* WHAT YOU HAVE TO DO: Can you rewrite the stretch from the line containing "Image resolution: width=245, height=465." through the end of the rows as a Markdown table with the columns No. and Line, numbering each line in order and leaving out blank lines?

===== RAW RECORDS =====

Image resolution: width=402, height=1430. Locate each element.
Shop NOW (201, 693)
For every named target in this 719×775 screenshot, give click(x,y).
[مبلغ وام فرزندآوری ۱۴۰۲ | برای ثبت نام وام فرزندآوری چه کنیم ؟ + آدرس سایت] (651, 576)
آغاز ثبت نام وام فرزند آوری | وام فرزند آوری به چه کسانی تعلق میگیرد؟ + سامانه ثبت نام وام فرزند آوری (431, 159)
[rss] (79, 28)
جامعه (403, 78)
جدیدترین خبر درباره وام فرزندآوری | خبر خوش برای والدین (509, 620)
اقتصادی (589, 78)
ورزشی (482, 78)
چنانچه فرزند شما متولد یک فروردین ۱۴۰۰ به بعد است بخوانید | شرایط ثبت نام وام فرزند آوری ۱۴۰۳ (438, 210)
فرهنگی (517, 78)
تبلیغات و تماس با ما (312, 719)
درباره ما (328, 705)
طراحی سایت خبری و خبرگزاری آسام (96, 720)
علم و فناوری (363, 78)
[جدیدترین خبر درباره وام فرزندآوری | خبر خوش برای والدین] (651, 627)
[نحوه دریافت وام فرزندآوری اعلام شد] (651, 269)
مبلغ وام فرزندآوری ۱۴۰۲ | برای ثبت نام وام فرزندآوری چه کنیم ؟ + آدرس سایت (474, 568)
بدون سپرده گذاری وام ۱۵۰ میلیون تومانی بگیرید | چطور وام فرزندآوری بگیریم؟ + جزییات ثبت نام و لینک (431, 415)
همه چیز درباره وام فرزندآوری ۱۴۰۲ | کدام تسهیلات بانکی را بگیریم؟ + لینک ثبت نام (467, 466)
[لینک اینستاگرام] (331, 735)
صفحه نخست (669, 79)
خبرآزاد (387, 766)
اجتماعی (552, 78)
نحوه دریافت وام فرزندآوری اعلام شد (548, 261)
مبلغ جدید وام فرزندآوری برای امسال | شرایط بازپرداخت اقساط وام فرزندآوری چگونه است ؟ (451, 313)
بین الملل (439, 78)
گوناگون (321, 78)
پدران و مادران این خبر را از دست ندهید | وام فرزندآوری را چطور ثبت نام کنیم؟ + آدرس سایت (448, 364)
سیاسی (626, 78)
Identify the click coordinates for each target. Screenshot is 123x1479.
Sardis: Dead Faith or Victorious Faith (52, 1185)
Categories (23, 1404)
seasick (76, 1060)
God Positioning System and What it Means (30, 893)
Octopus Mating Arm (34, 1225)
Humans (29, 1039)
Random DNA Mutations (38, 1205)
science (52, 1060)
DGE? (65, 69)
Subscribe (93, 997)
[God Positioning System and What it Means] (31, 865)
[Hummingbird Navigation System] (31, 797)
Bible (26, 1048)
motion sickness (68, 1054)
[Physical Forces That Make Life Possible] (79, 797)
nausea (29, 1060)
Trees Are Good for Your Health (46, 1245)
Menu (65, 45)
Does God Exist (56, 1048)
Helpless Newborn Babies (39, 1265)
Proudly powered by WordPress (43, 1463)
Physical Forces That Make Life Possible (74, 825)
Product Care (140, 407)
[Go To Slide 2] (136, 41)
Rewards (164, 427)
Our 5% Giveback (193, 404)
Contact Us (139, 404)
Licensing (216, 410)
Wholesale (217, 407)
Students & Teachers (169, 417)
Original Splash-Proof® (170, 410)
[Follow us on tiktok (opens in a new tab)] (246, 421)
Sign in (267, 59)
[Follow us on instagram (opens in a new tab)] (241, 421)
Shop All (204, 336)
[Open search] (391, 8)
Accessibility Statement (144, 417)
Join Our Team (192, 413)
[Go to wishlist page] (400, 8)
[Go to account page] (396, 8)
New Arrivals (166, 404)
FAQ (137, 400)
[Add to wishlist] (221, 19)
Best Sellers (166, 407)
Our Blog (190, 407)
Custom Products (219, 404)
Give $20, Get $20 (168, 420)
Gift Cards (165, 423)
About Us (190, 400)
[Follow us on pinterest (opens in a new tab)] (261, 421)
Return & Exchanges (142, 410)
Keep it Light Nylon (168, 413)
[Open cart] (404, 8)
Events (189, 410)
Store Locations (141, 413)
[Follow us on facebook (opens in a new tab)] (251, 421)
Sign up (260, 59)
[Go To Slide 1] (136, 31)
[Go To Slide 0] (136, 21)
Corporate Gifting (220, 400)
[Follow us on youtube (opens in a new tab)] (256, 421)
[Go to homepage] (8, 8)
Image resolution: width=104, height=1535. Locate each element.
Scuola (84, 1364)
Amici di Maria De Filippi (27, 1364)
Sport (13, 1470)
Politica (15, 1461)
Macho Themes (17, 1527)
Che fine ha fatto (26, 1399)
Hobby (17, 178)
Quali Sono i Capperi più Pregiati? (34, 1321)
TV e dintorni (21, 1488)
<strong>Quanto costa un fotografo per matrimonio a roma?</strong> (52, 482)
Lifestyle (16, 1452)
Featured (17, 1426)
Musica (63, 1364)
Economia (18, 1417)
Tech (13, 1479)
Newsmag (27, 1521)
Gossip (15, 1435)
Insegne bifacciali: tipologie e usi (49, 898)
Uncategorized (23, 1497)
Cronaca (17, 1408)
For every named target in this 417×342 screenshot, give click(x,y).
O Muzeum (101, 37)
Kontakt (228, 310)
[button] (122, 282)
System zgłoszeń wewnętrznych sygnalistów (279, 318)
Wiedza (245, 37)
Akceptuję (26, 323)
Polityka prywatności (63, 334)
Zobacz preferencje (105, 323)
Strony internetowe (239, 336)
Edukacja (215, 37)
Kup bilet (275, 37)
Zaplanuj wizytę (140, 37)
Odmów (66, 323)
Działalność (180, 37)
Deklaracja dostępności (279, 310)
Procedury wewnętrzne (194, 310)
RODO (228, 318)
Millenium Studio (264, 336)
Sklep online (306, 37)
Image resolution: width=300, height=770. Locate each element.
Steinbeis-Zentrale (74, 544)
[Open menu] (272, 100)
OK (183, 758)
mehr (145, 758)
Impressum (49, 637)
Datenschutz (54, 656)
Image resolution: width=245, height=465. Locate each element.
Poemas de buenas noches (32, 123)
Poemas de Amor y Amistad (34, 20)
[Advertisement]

=====

* OUTPUT:
| No. | Line |
|---|---|
| 1 | Image resolution: width=245, height=465. Locate each element. |
| 2 | Poemas de buenas noches (32, 123) |
| 3 | Poemas de Amor y Amistad (34, 20) |
| 4 | [Advertisement] |